Given these changes in the buffer interface it's not surprising that the older array module was not changed in 2.6 and 2.7, but changed in 3.0+.

3 Comments

You are correct. I did not re-check the array.array example in Python 3, only the NumPy example. This has to do with the way that array.array was reimplemented in Python 3 to directly support the buffer protocol. So it seems that this explains why bytearray treats it as an iterable instead in Python 2. bytearray must check first if the passed data supports direct buffer access (array.array does not in Python 2, you must use an indirect idiom). If it does, it gets the data as you show. If it doesn't, as in Python 2, then it fails over to treating it like an iterable of ints.

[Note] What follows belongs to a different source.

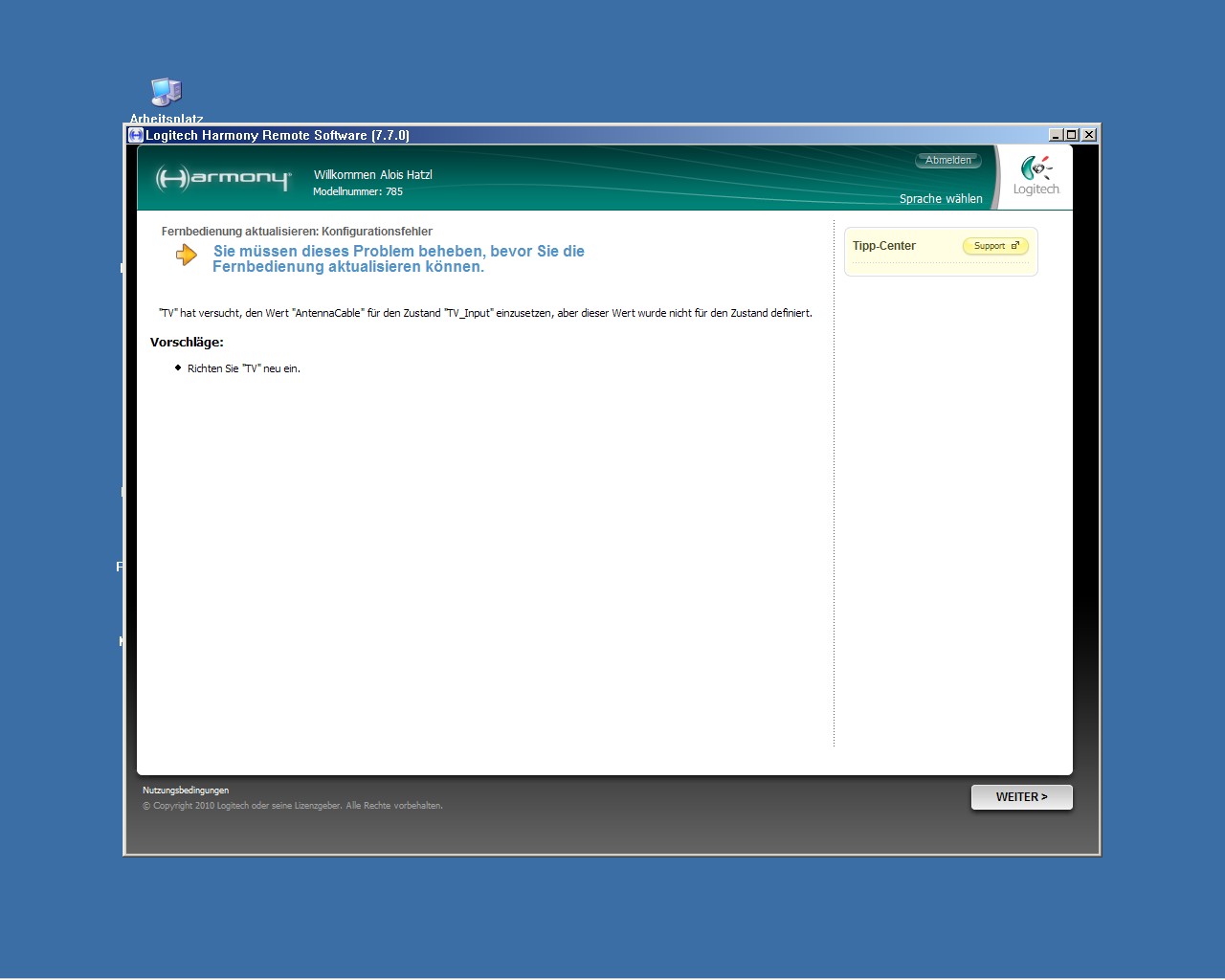Screen dimensions: 1225x980
Task: Minimize the Harmony Remote Software window
Action: 1056,135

It is odd, though, that bytearray wouldn't check first if the passed data supported the old-style buffer protocol, and only after both buffer checks would it resort to iterating over the values. This whole topic turns out to be quite important if you are building a library that deals with buffers and also seeks to have compatibility with both Python 2 and Python 3.
It may be a matter of development history. array module has been around forever, but with the growth of numpy it is something of a development backwater. bytearray is new in 2.6. And I think the concept of a buffer protocol belongs in Python3, with a certain amount of backporting to Py2. In Py3, default strings are unicode, bytestrings are the special case.